The Canton Tower is a 604 metres (1,982 ft) tall multi-purpose observation tower in the Haizhu District of the city of Guangzhou (historically known as Canton). The tower was topped out in 2009 and it became operational on 29 September 2010 for the 2010 Asian Games. The tower briefly held the title of tallest tower in the world, replacing the CN Tower, before being surpassed by the Tokyo Skytree. It was the tallest structure in China prior to the topping out of Shanghai Tower on 3 August 2013. It is now the second tallest tower and the fourth-tallest freestanding structure in the world.
The tower was designed by Information Based Architecture and Arup. The Arup team led by structural engineer Prof. Dr. Joop Paul introduced near mass customisation to the joint design, in combination with parametric design methods, and applied a simple structural concept of three elements: columns, rings and braces, to this more complex geometry. The waist of the tower contains a 180 m (590 ft) open-air skywalk where visitors can physically climb the tower. There are outdoor gardens set within the structure, and at the top, just above 450 m (1,480 ft), a large open-air observation deck. The interior of the tower is subdivided into programmatic zones with various functions, including TV and radio transmission facilities, observatory decks, revolving restaurants, computer gaming, restaurants, exhibition spaces, conference rooms, shops, and 4D cinemas.

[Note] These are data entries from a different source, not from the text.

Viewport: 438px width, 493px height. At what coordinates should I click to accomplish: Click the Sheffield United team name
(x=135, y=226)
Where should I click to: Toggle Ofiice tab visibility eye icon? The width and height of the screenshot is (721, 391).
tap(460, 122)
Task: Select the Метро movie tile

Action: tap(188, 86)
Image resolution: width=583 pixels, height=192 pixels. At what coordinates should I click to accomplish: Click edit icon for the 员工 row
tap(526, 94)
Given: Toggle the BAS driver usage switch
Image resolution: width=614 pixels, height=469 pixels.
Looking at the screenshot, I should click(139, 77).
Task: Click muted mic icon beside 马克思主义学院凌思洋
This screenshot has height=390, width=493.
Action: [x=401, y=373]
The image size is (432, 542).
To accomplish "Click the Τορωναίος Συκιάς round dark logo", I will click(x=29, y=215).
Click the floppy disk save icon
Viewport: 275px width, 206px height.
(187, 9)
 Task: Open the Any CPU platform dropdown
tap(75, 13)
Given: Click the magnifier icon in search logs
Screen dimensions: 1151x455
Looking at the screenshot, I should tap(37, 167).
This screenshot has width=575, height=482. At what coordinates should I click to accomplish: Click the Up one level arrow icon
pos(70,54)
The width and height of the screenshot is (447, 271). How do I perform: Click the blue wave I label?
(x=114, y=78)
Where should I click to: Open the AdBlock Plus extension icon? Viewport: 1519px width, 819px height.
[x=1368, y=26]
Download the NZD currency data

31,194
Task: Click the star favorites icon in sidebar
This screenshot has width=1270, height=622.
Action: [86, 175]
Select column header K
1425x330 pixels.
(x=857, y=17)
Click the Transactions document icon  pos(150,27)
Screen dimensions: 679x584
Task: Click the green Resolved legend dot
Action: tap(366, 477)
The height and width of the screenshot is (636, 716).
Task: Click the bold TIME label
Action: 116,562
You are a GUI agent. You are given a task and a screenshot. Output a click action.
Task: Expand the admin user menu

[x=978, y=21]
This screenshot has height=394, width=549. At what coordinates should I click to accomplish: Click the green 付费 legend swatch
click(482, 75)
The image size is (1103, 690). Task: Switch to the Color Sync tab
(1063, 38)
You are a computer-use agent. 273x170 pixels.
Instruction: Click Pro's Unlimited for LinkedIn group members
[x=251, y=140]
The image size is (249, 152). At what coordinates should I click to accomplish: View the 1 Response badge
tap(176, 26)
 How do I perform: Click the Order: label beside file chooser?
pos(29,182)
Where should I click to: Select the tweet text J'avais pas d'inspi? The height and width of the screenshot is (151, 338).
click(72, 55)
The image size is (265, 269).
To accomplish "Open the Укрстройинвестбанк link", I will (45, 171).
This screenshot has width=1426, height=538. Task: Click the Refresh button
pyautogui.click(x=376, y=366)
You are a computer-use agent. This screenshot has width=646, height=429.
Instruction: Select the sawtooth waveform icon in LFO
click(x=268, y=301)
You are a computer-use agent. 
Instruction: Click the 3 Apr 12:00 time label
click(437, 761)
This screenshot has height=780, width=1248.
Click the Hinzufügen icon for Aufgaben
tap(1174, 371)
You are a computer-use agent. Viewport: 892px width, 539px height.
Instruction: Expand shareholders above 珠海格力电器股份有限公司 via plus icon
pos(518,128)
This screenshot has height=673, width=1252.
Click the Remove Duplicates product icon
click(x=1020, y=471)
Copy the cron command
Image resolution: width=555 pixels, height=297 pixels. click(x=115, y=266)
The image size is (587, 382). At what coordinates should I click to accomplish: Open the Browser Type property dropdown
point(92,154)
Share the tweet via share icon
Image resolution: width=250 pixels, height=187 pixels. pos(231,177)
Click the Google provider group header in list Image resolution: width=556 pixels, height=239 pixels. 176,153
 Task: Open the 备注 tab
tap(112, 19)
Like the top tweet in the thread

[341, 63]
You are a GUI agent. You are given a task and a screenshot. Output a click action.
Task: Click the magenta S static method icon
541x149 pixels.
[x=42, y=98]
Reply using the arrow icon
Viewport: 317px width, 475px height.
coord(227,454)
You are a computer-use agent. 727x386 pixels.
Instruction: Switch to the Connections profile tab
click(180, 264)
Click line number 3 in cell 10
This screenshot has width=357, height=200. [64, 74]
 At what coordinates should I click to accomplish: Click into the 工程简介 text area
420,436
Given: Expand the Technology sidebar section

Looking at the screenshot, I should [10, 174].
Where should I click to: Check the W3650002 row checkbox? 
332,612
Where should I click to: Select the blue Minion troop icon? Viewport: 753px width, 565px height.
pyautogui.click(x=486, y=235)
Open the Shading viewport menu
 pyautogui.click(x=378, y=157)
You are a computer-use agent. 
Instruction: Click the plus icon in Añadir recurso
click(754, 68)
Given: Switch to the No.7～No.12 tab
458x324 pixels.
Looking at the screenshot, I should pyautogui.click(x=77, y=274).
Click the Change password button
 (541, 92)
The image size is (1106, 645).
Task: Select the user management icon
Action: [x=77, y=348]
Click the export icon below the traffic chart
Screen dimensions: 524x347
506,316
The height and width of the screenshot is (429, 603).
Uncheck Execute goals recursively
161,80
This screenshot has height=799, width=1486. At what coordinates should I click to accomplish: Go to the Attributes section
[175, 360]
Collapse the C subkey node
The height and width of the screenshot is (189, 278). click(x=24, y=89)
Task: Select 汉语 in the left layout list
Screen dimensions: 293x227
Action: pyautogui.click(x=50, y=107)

A deck at the base of the tower hides the tower’s functional workings. All infrastructural connections – metro and bus stations – are situated underground. This level also includes exhibition spaces, a food court, a commercial space, a parking area for cars and coaches. There are two types of lifts, slow-speed panoramic and high-speed double-decker. The zone from 80 to 170 m (260 to 560 ft) consists of a 4D cinema, a play-hall area, restaurants, coffee shops and outdoor gardens with teahouses. The highest and longest open-air staircase in the world, the Skywalk, starts at the height of 170 m (558 ft) and spirals almost 170 m (558 ft) higher, all the way through the waist. Parts of the skywalk’s floors are laid with transparent glass.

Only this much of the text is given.